(Text for analysis begins)
MIV-818 for the treatment of liver cancer
Liver cancer is the second highest cause of cancer- related death worldwide. Of the different forms of liver cancer, hepatocellular carcinoma (HCC) is the most prevalent. Medivir is developing drugs to deliver cancer therapeutics to the liver to treat this devastating disease.
Mechanism of Action
Current approaches to managing intermediate stage HCC, such as Trans-Arterial Chemo-Embolization (TACE), rely to a large extent on the targeting of drugs to the liver. Medivir has developed technologies that have been proven to selectively deliver the active metabolites of nucleoside and nucleotide analogues to the liver, based on its long-standing interests in discovering improved treatments for chronic hepatitis B virus and hepatitis C virus infection. For example, oral administration of MIV-802, Medivir’s nucleotide analogue for the treatment of HCV infection that has been partnered with Trek Therapeutics, gives exposures of the active drug in the liver that are 100x greater than in other organs. This technology has now been applied to liver cancer, and MIV-818 has been developed as an orally administered therapeutic with a high level of anti-tumour activity that is targeted for delivery to the liver. The intention is to maximize delivery of the drug to the tumour or tumours, while minimizing the systemic toxicity caused by exposure of MIV-818 and its metabolites to the rest of the body. The objective is to combine the benefits of the liver-targeting of TACE with the convenience of an orally administered pharmaceutical that does not require admission to hospital.
(Text for analysis ends)
Tasks to perform:
[a] Using the passage on MIV-818, say whether each statement agrees with it: (i) hepatocellular carcinoma is the most common form of liver cancer; (ii) MIV-802 is given by injection; (iii) MIV-802 has been partnered with Trek Therapeutics. Answer yes or no for each and quote the words that decide it.
[b] List every disease or infection named in the passage on MIV-818.
(Dataset content begins)
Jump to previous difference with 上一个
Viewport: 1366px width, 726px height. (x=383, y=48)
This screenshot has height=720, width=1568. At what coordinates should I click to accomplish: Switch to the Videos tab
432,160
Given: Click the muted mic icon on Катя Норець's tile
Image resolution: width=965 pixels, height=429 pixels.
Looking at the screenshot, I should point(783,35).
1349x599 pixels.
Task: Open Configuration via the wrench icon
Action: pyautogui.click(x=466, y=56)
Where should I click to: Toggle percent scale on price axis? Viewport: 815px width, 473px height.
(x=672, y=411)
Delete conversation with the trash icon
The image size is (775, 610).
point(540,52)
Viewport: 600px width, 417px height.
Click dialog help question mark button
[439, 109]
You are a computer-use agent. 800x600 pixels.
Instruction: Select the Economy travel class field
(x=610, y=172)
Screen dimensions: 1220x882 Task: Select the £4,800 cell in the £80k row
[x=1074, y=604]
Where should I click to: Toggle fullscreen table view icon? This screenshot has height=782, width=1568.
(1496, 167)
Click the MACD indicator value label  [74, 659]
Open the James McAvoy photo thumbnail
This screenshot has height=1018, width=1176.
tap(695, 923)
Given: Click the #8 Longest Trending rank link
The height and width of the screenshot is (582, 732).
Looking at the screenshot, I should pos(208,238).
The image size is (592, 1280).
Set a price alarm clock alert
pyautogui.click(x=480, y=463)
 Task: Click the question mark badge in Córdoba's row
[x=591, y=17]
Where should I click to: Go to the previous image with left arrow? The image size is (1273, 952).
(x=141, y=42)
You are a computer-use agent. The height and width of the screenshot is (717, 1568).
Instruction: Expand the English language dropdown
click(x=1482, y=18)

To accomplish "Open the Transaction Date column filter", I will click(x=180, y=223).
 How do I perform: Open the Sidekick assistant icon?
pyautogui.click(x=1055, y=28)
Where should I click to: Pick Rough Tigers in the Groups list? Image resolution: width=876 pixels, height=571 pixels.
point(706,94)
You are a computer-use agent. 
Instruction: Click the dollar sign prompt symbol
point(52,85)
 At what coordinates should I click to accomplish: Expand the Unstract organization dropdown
(Dataset content ends)
Answers provided:
[a]
(i) Yes: "hepatocellular carcinoma (HCC) is the most prevalent"
(ii) No: "oral administration of MIV-802"
(iii) Yes: "that has been partnered with Trek Therapeutics"

[b]
- Liver cancer
- Hepatocellular carcinoma (HCC)
- Chronic hepatitis B virus infection
- Hepatitis C virus (HCV) infection